The National Employability Report by Aspiring Minds, an employability solutions company, revealed this, based on the computer adaptive test on 60,000 Indian graduates. The students were tested communication skills in English, computer knowledge, analytical, cognitive skills and basic accounting knowledge.
According to the report, women show similar or higher employability compared to men, despite them scoring lower than men on many parameters barring English or analytical skills. Predictably, arts stream had the highest proportion of women, followed by commerce. Science and accounts had the lowest. The one area where women could needed help seems to be computer programming skills.

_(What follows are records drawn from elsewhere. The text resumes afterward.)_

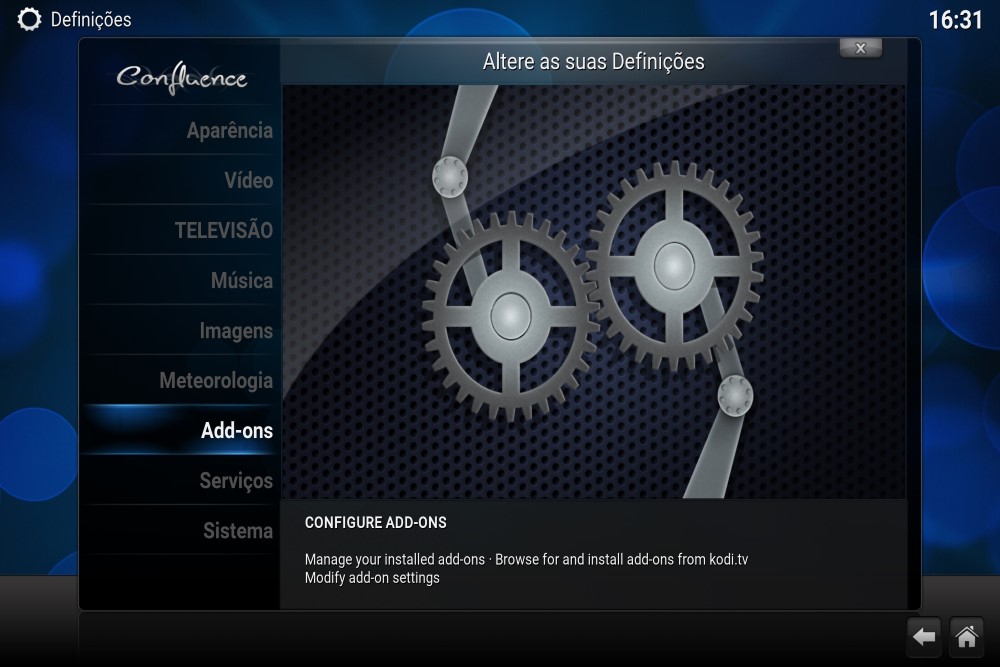Enter the highlighted Add-ons category
The height and width of the screenshot is (667, 1000).
(x=236, y=431)
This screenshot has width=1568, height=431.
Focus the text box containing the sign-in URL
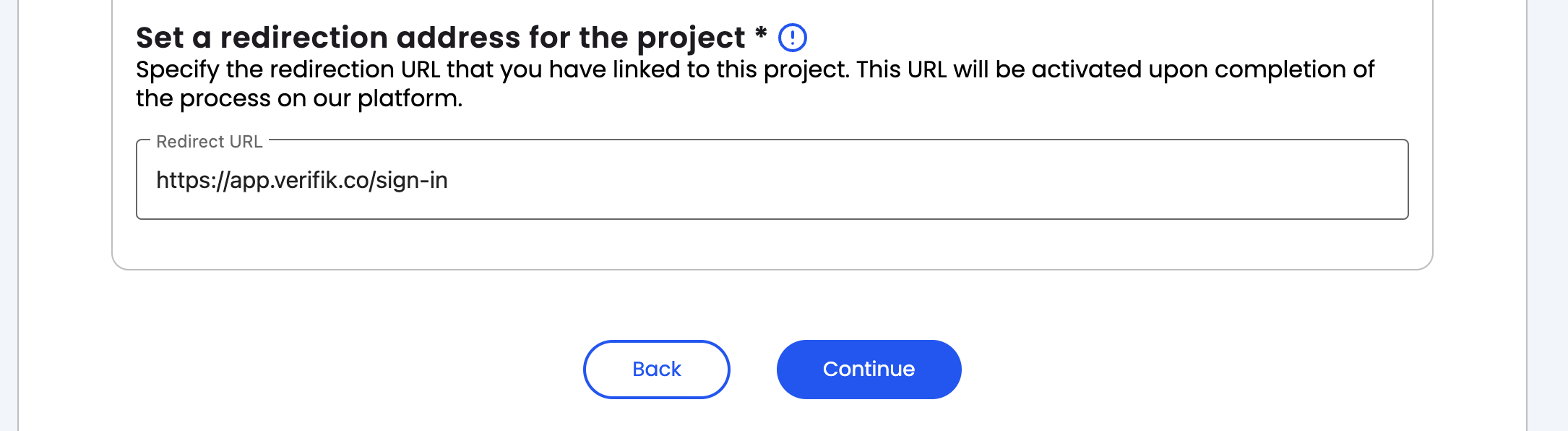[x=772, y=180]
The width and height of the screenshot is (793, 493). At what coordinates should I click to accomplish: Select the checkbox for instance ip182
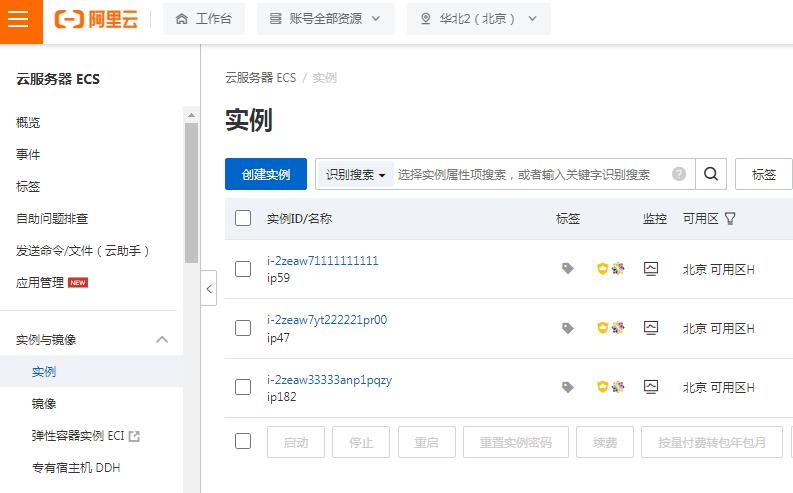[x=243, y=387]
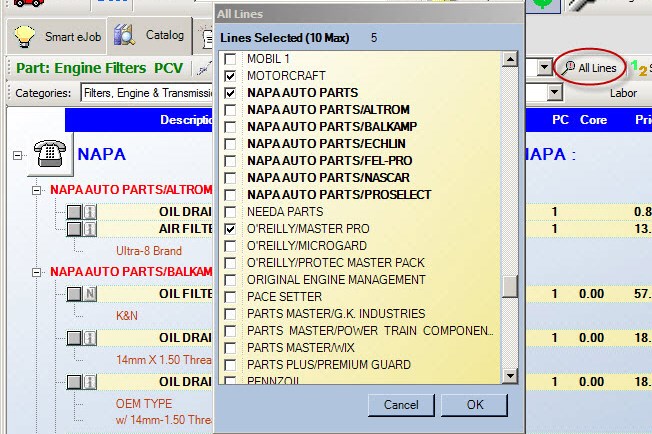The height and width of the screenshot is (434, 652).
Task: Uncheck the O'REILLY/MASTER PRO checkbox
Action: click(231, 229)
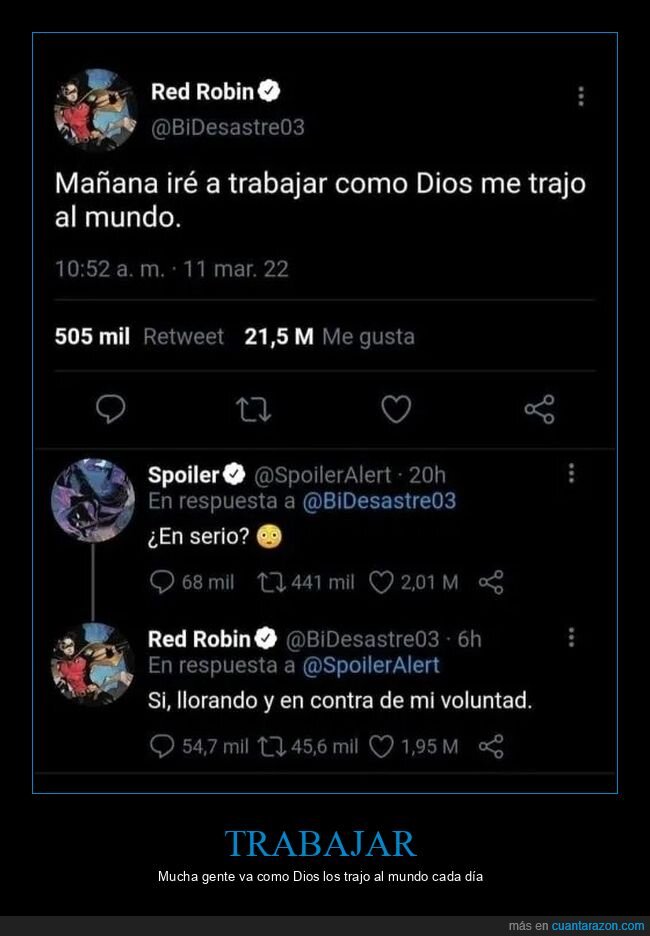This screenshot has width=650, height=936.
Task: Share Spoiler's reply tweet
Action: (x=491, y=582)
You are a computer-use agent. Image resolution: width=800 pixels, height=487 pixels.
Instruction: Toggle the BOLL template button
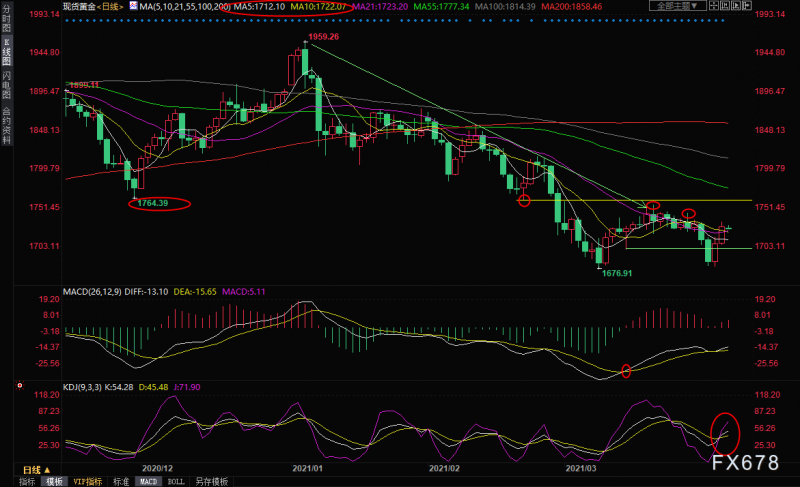[176, 481]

About 16% and 14% of the graduates were employable in sales and customer service or operations jobs, respectively. These require communication, cognitive skills and personality traits such as friendliness and agreeableness and in the latter numerical ability too.
Over one third of the graduates (36%) were suitable for employment in clerical/secretarial jobs, the sector showing highest employability for graduates, followed by IT-enabled services and BPO. These show 21.4% employability as they require relatively low skills.
However, when it comes to IT services and IT operations, only 13% and 16%, respectively are employable. Just 2% are employable in corporate communication or content development, for which the primary requirement is exceptional command over English and basic analytical skills. Only 3% are employable as analysts and a mere 2% in accounting. In teaching,the employability was just 15%.
The city from where the students graduate also influences employability. Employability is highest in the bigger Tier I cities (over 25 lakh population). The drop in employability is maximum for jobs of analysts and corporate communication, all jobs that require high competence in cognitive skills and English.
It was found that the higher the skill requirement for a job, the greater the gap between employability in Tier I compared with Tier II and III cities.
Tier III cities (less than five lakh population) seem worst off when it comes to exposure to computers, while in English both Tier II and Tier III need help.
When it comes to a drop in skills from Tier II to Tier III cities, it is noticeable that the drop in cognitive skills is the highest among management and engineering students.
Non-metro cities have lower employability across all sectors. When students from non-metros shifted to the metrosfor graduation, they have scores similar to the metro students in English and cognitive skills.
The difference doesn't close for computer fundamentals, despite higher education in a metro Incidentally, when metro students moved to non-metros, they did worse on all scores than non-metro students who continued where they were.